I was convinced that a translation unit is a .cpp file (or, to avoid referring to an extension, a file you would feed to `g++ -c theTranslationUnit.cpp -o whatever.o) once you substituted into it the macros, copied and pasted the #includes (recursively), and removed the comments.

In other words, I was thinking of it as "take a C++ file and process all the #s and delete all the comments in it".

However, I've recently found this very clear answer about what are the step that GCC performs, and I experimented with those info, finding out that the typical output of g++ -E someSource.cpp looks like this

# 0 "main.cpp"
# 0 "<built-in>"
# 0 "<command-line>"
# 1 "/usr/include/stdc-predef.h" 1 3 4
# 0 "<command-line>" 2
# 1 "main.cpp"
# 1 "Foo.hpp" 1
struct Foo {
};
# 2 "main.cpp" 2
int main() {
}

which I can farily easly understand what it is, but…

  • is it valid C++ code? Clearly I can feed it to g++, but that's, I believe, just because it can recognize it and process is accordingly, e.g. skipping the preprocessing step.
  • Is it the thing known as translation unit? As in, with all those #-lines?
Enlico
  • 23,259
  • 6
  • 48
  • 102
  • This may help - https://stackoverflow.com/questions/15679756/g-e-option-output – Richard Critten Sep 18 '22 at 15:31
  • http://eel.is/c++draft/lex.phases#footnote-9 http://eel.is/c++draft/lex.phases#note-3 – Language Lawyer Sep 18 '22 at 15:33
  • 1
    output of preprocessor is implementation-specific. There is no guarantee that it can be compiled. Also -E option is primarily a test tool, e.g. GCC's -E option preserves some preprocessor directives in source – Swift - Friday Pie Sep 18 '22 at 15:41
  • Translation unit: https://stackoverflow.com/questions/1106149/what-is-a-translation-unit-in-c – Swift - Friday Pie Sep 18 '22 at 15:42
  • @Swift-FridayPie, I consulted that link right before asking. I should have probably linked it myself from the question. But since none made mention of `-E` or equivalent options, I wanted to ask. – Enlico Sep 18 '22 at 15:44
  • 1
    @enlico: A translation unit is basically produced at translation phase 7. At that point, the TU is a list of tokens, without whitespace, which is a different data structure than a character string. ("The resulting tokens are syntactically and semantically analyzed and translated as a translation unit." (5.2 [lex.phases], para 1.7.) In fact, as that same clause notes, "...translation units... need not necessarily be stored as files, nor need there be any one-to-one correspondence between these entities and any external representation." `g++ -E` is, therefore, not covered by the standard. – rici Sep 25 '22 at 03:43

1 Answers1

1

is it valid C++ code?

It's not a "strictly conforming" C++ code.

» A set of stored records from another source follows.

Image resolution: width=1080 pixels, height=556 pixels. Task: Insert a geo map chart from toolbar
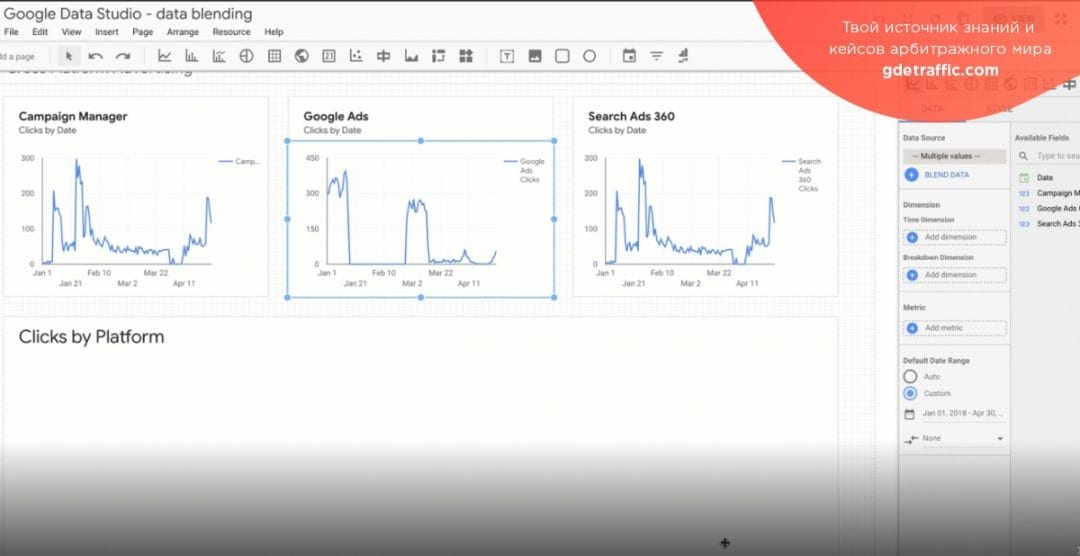click(x=301, y=57)
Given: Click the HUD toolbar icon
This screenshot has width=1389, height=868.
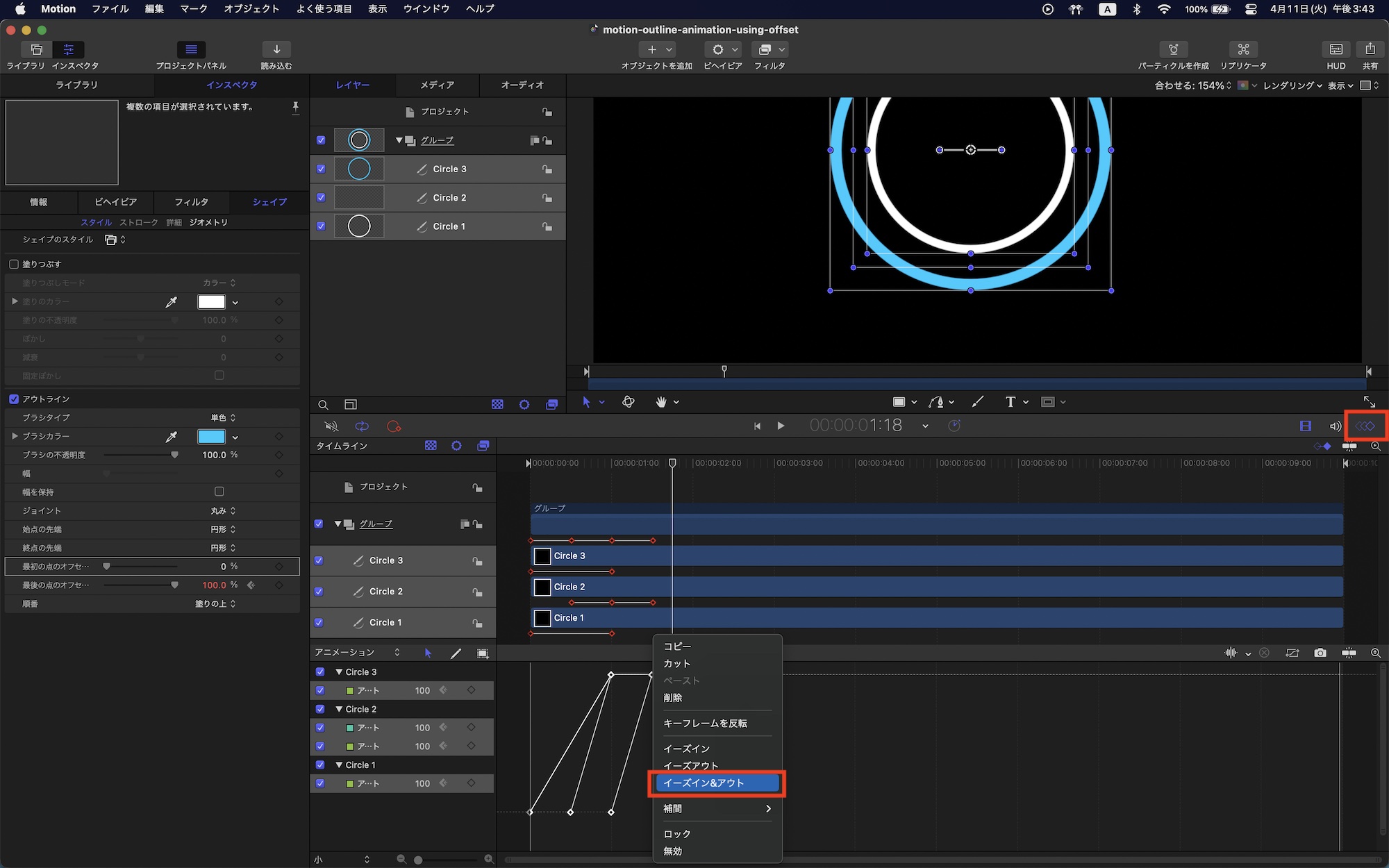Looking at the screenshot, I should click(1336, 49).
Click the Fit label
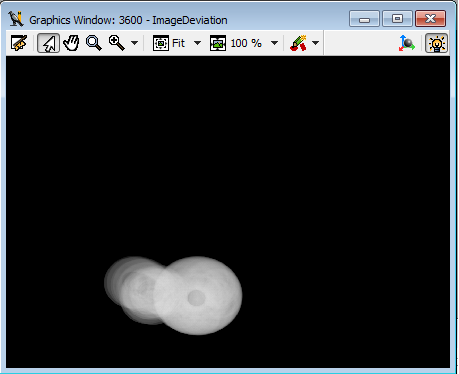Viewport: 459px width, 374px height. click(178, 43)
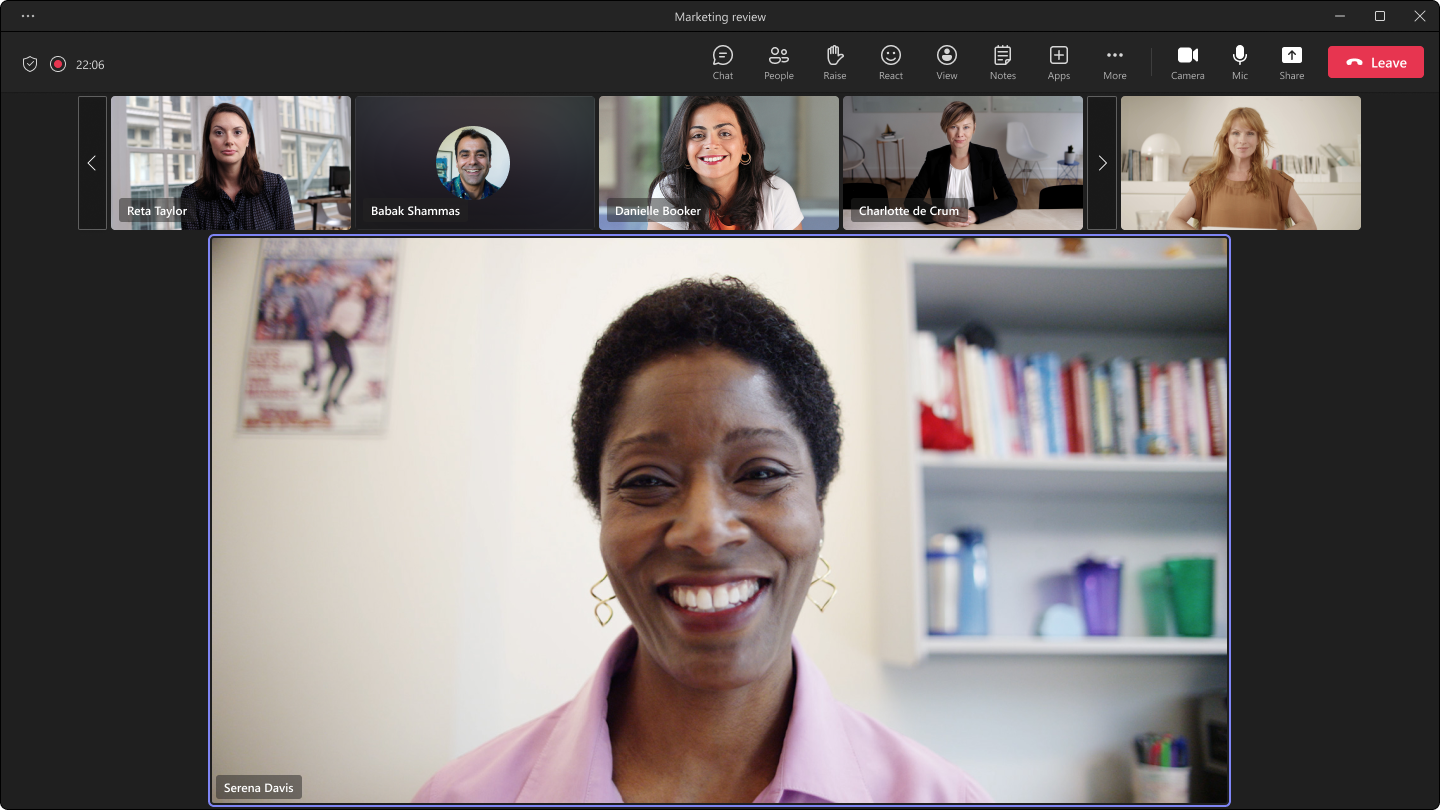Click the recording indicator
The image size is (1440, 810).
tap(58, 63)
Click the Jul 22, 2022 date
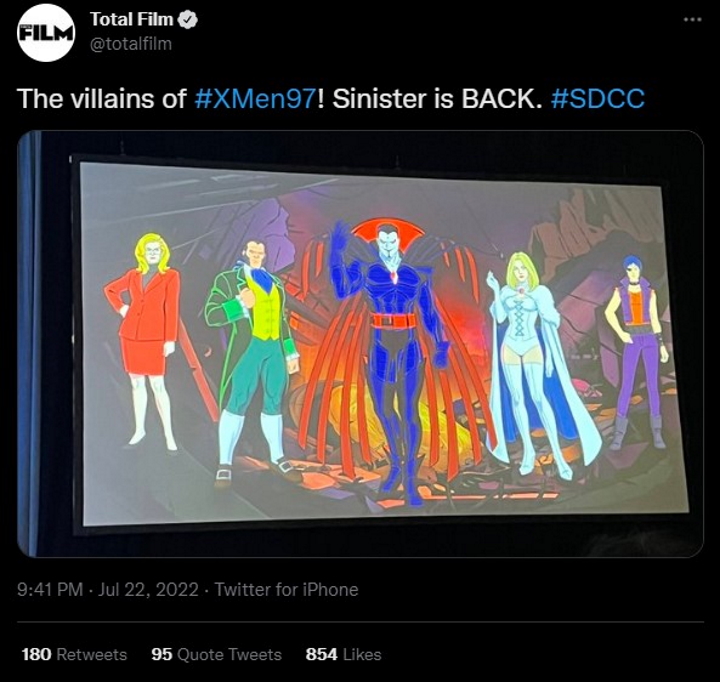Viewport: 720px width, 682px height. coord(145,590)
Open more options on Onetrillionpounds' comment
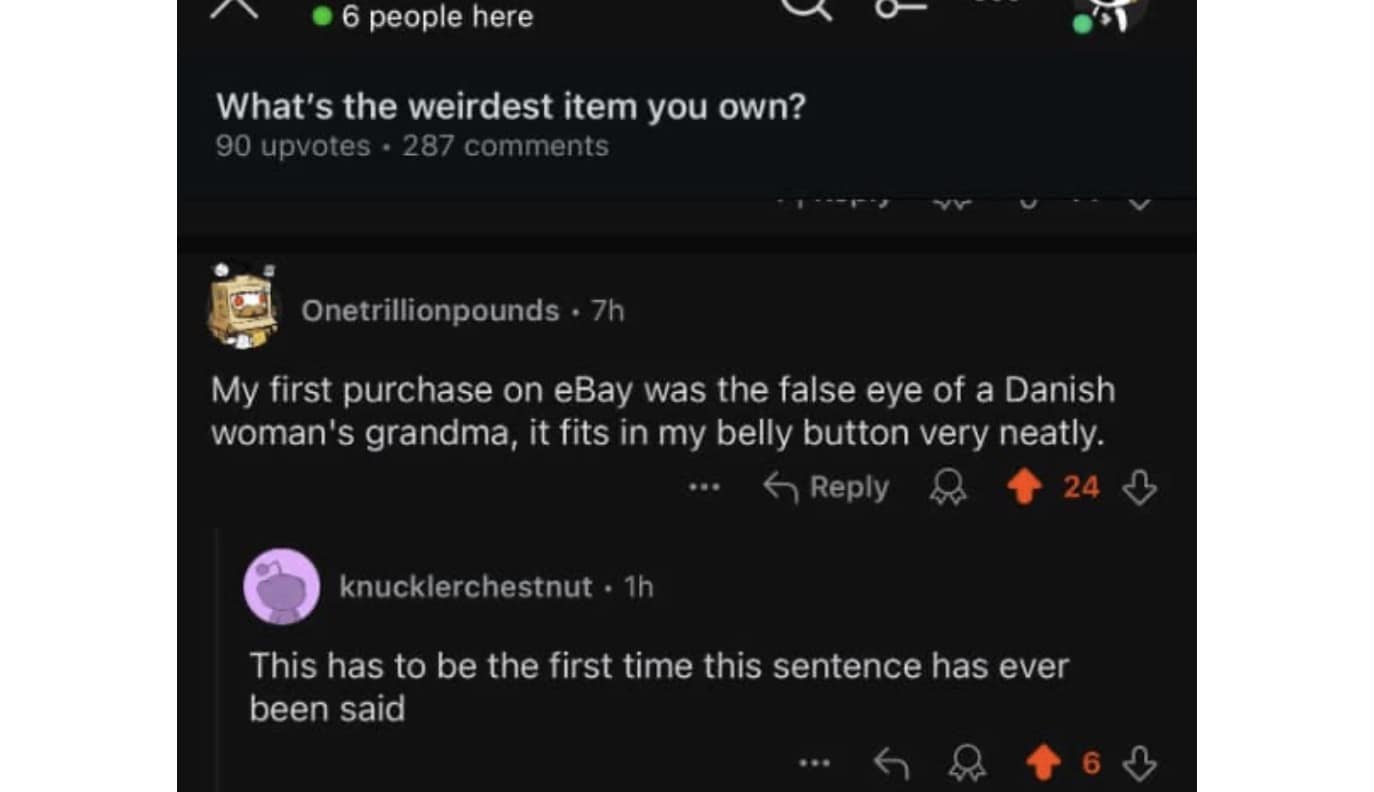The height and width of the screenshot is (792, 1374). click(704, 488)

There is only that many # https://eel.is/c++draft/gram.cpp preprocessor directives. # <number> "source" <number> falls into # conditionally-supported-directive case, in which case https://eel.is/c++draft/cpp.pre#2 :

A conditionally-supported-directive is conditionally-supported with implementation-defined semantics.

It happens to be conforming C++ code that may be accepted by a conforming C++ compiler that supports this semantic.

Is it the thing known as translation unit? As in, with all those #-lines?

Yes, it is a translation unit. It's a segment of text that is an input to the compiler (translator).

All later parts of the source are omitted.